EXCERPT ->

In a debate this week, Jolly told Sink she was playing "fast and loose with the truth."

"Alex you have been misrepresenting my position on this on television for 10 days now. The Tampa Bay Times has called it a lie. You stand by it.'' (Politifact Florida ruled a Democratic robocall with a similar message "mostly false.")

Jolly was referring to a claim that he wants to privatize Social Security. That's not his position, he said. He wants to guarantee Social Security for everyone who gets it now, and everyone who has worked for more than 10 years. However, he said, a wide-ranging discussion is needed about how to give the program long-term stability, a discussion that should include private accounts.

A Democratic group backing Sink, the House Majority PAC, has run a television ad saying "don't let David Jolly jeopardize Social Security." It points out that Jolly lobbied for a group that called for serious changes to Social Security — including turning it into a "defined benefit" program for people under 50. Jolly has said he didn't lobby for that provision. The commercial also used AARP's logo without permission, prompting AARP to disavow it.

WORK TASK -> List every organization named in the excerpt on the Jolly–Sink race.

MATERIAL SHOWN ->
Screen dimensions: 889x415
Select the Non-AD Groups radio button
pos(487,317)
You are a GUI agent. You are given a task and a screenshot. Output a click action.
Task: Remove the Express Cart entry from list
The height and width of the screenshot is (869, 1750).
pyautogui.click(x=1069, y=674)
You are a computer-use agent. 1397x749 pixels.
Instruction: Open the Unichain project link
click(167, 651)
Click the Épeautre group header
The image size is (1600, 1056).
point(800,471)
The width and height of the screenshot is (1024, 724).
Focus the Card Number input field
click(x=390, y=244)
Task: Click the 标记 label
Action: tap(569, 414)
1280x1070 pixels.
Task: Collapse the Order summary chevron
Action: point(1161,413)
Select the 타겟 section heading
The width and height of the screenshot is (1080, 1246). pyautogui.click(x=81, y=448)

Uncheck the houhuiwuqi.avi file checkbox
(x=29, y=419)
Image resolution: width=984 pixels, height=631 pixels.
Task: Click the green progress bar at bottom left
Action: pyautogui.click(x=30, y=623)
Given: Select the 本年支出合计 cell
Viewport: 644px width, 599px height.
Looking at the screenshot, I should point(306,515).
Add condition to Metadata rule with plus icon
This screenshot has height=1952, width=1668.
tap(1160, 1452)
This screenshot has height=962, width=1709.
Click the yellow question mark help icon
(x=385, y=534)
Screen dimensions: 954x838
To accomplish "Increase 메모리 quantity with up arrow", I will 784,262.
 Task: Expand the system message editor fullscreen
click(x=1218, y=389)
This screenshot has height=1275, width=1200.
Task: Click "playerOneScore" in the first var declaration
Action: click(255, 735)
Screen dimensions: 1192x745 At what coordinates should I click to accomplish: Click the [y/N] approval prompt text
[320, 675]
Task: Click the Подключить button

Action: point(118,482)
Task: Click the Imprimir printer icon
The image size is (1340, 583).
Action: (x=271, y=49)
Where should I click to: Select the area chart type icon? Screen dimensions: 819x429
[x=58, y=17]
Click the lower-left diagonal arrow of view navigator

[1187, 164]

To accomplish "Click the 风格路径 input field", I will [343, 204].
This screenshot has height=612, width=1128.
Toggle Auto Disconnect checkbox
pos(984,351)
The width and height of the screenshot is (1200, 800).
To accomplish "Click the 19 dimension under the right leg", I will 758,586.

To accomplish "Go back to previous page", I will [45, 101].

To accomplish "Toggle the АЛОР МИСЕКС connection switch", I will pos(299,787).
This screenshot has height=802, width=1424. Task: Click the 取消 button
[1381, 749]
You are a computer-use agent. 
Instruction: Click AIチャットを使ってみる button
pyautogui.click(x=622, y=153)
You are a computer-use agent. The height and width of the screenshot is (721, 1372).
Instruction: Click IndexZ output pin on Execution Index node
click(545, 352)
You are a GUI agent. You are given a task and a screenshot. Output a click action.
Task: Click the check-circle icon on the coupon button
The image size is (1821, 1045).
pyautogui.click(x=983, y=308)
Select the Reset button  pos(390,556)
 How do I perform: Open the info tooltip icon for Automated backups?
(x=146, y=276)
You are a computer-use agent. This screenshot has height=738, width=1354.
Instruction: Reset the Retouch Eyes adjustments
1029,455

TASK RESPONSE ->
- Tampa Bay Times
- Politifact Florida
- House Majority PAC
- AARP